- Document
============================================================

Les dispositions des articles L.1235-3 et L.1235-3-1 du code du travail, qui octroient au salarié, en cas de licenciement injustifié, une indemnité à la charge de l'employeur, dont le montant est compris entre des montants minimaux et maximaux variant en fonction du montant du salaire mensuel et de l'ancienneté du salarié et qui prévoient que, dans les cas de licenciements nuls dans les situations ci-dessus énumérées, le barème ainsi institué n'est pas applicable, permettent raisonnablement l'indemnisation de la perte injustifiée de l'emploi.
Le caractère dissuasif des sommes mises à la charge de l'employeur est également assuré par l'application, d'office par le juge, des dispositions de l'article L. 1235-4 du code du travail.
Les dispositions des articles L. 1235-3, L. 1235-3-1 et L. 1235-4 du code du travail sont ainsi de nature à permettre le versement d'une indemnité adéquate ou une réparation considérée comme appropriée au sens de l'article 10 de la Convention n° 158 de l'OIT.
Il en résulte que les dispositions de l'article L. 1235-3 du code du travail sont compatibles avec les stipulations de l'article 10 de la Convention précitée.
En application des dispositions de l'article L.1235-3 telles qu'issues de l'ordonnance n° 2017-1387 du 22 septembre 2017 tenant compte du montant de la rémunération de M. [X] [T] ( 7481 euros en moyenne), de la somme de 101.291,65 euros versée à titre d'indemnité conventionnelle de licenciement et de son ancienneté en années complètes (23 années), dans une entreprise comptant au moins onze salariés, la cour retient que l'indemnité à même de réparer intégralement le préjudice de M. [X] [T] doit être évaluée à la somme de 112.215,00 euros correspondant à l'équivalent de 15 mois de salaire brut.
L'entreprise employant habituellement au moins onze salariés et le salarié présentant une ancienneté de plus de deux ans, il sera fait application des dispositions de l'article L.1235-4 du code du travail.
Sur le préjudice distinct résultant du caractère vexatoire du licenciement
M. [X] [T] ne caractérise aucun comportement fautif de l'employeur dans les circonstances de la rupture, le seul fait que le licenciement soit jugé injustifié ne pouvant être assimilé à un comportement fautif de l'employeur.

============================================================

Données de pointage pour captures d'écran

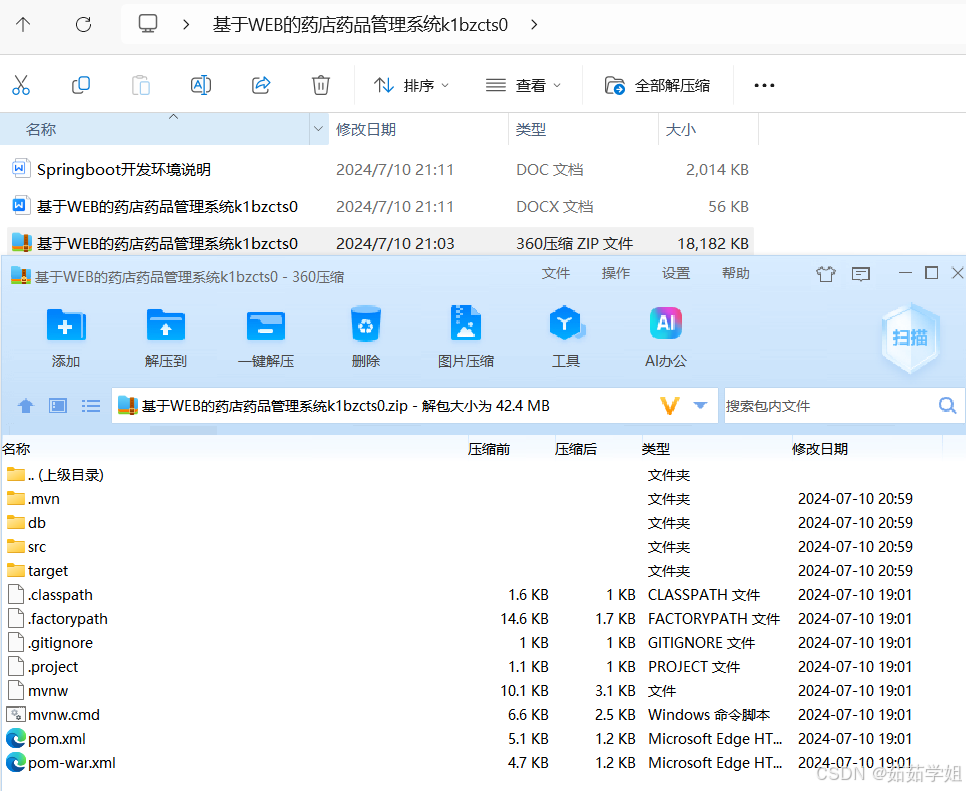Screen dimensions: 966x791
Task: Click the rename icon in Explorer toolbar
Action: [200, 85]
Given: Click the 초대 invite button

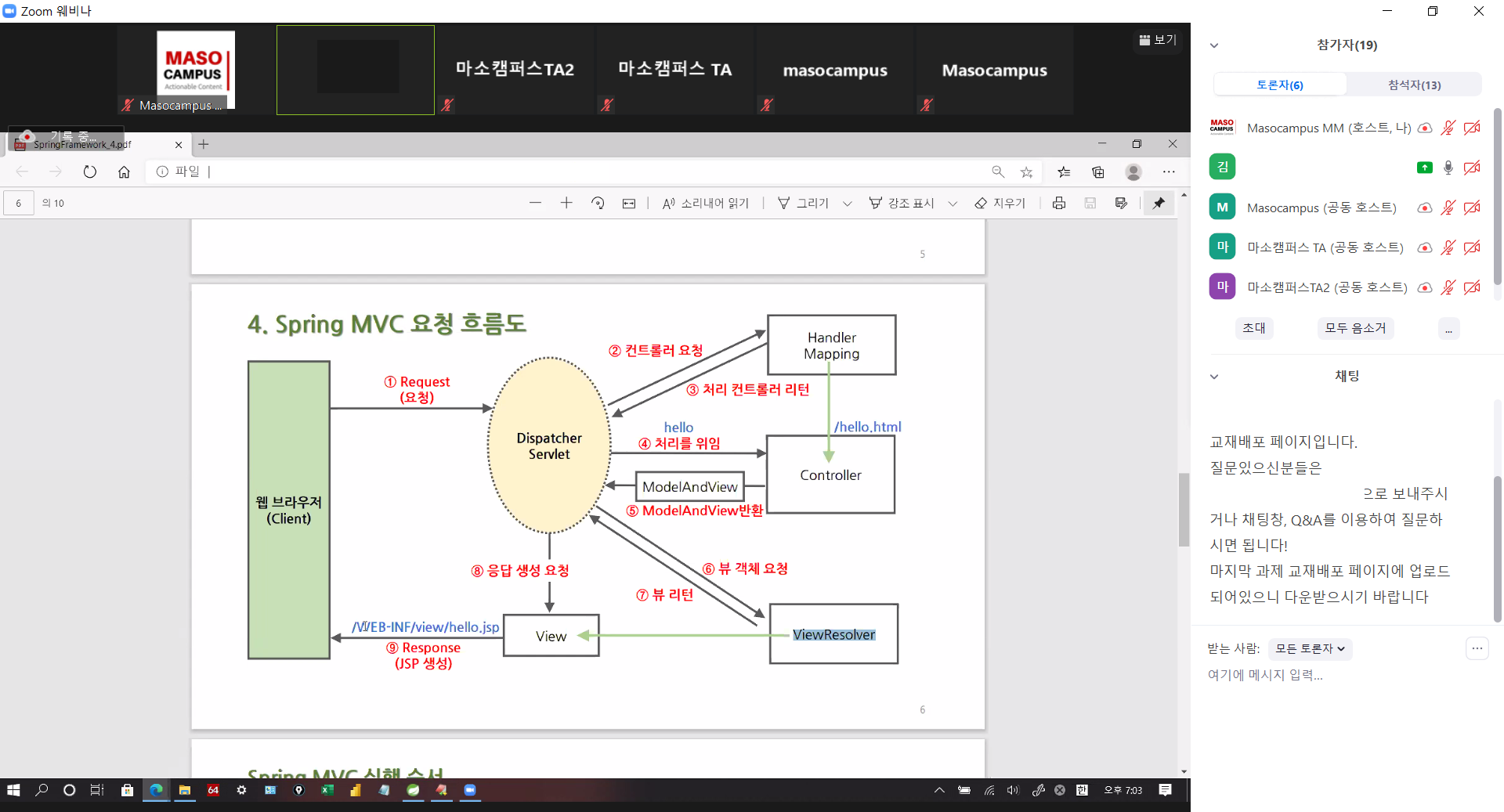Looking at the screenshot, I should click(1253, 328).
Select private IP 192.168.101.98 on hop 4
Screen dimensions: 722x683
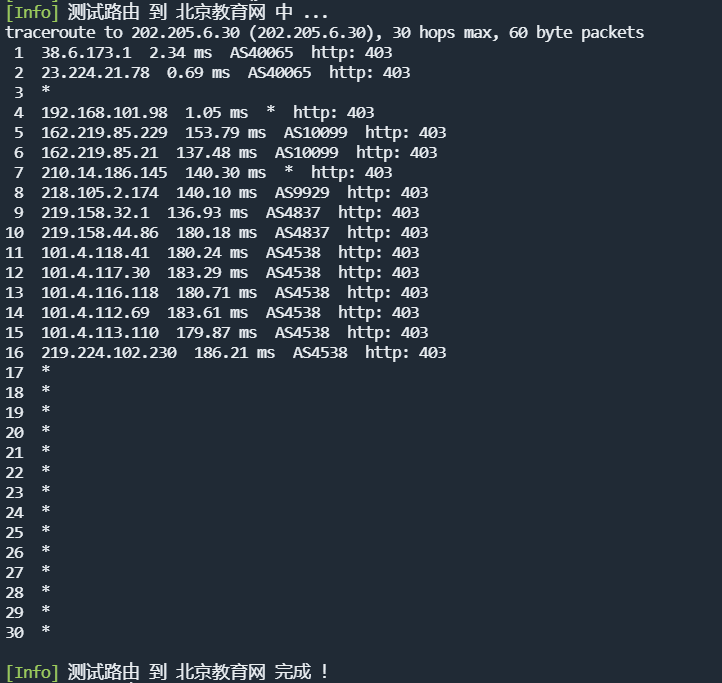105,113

============================================================

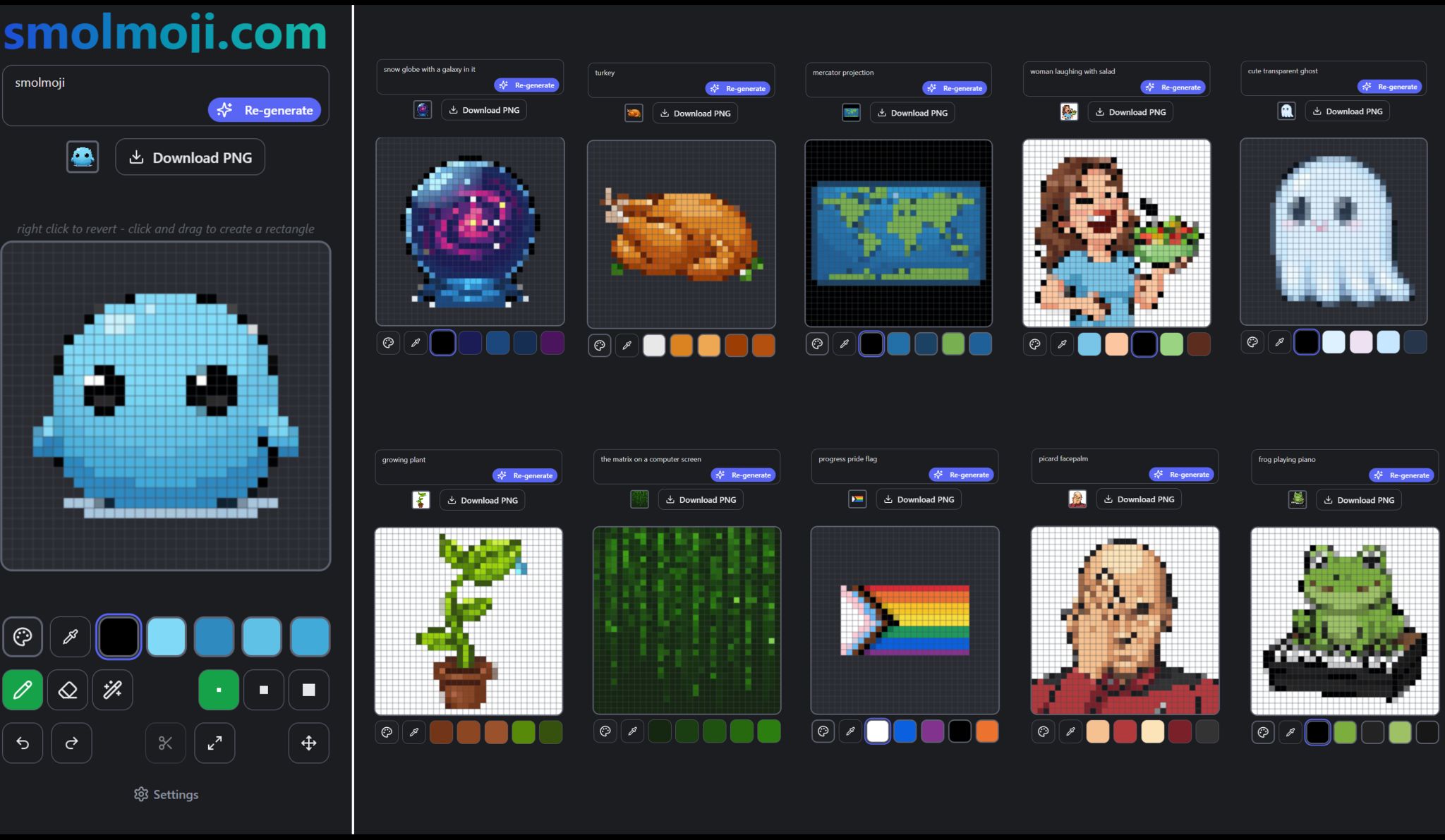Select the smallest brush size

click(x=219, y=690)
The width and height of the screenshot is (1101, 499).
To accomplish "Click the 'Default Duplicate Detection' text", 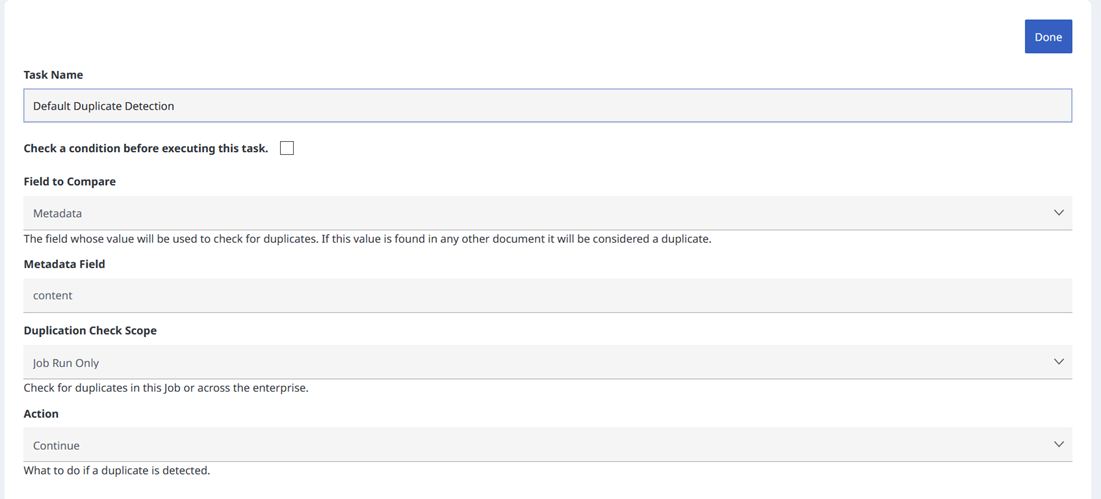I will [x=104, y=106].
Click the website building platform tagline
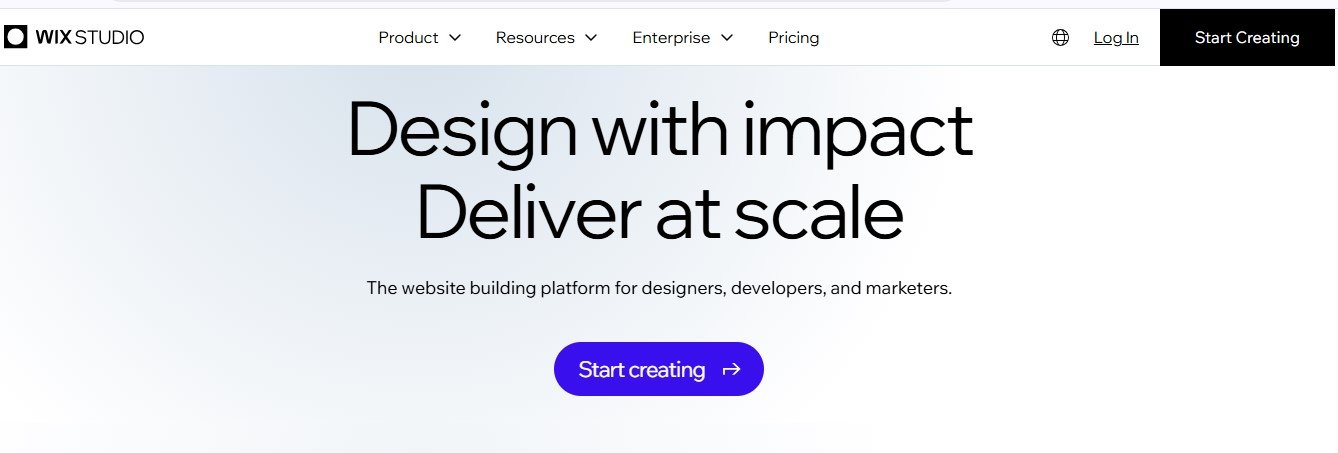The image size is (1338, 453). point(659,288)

============================================================

- Travail à faire
Pour chacune des affirmations ci-dessous, indiquez s'il vous plaît si elle concorde avec le texte sur l'indemnité de licenciement : répondez par oui ou par non et citez mot pour mot le passage du texte qui tranche.
1. La cour fixe l'indemnité due au salarié à 112.215,00 euros, soit l'équivalent de 15 mois de salaire brut.
2. Le salarié comptait 20 années complètes d'ancienneté.
3. Le seul fait qu'un licenciement soit jugé injustifié suffit à caractériser un comportement fautif de l'employeur.

- Tâche accomplie
1. Oui : « l'indemnité à même de réparer intégralement le préjudice de M. [X] [T] doit être évaluée à la somme de 112.215,00 euros correspondant à l'équivalent de 15 mois de salaire brut ».
2. Non : « son ancienneté en années complètes (23 années) ».
3. Non : « le seul fait que le licenciement soit jugé injustifié ne pouvant être assimilé à un comportement fautif de l'employeur ».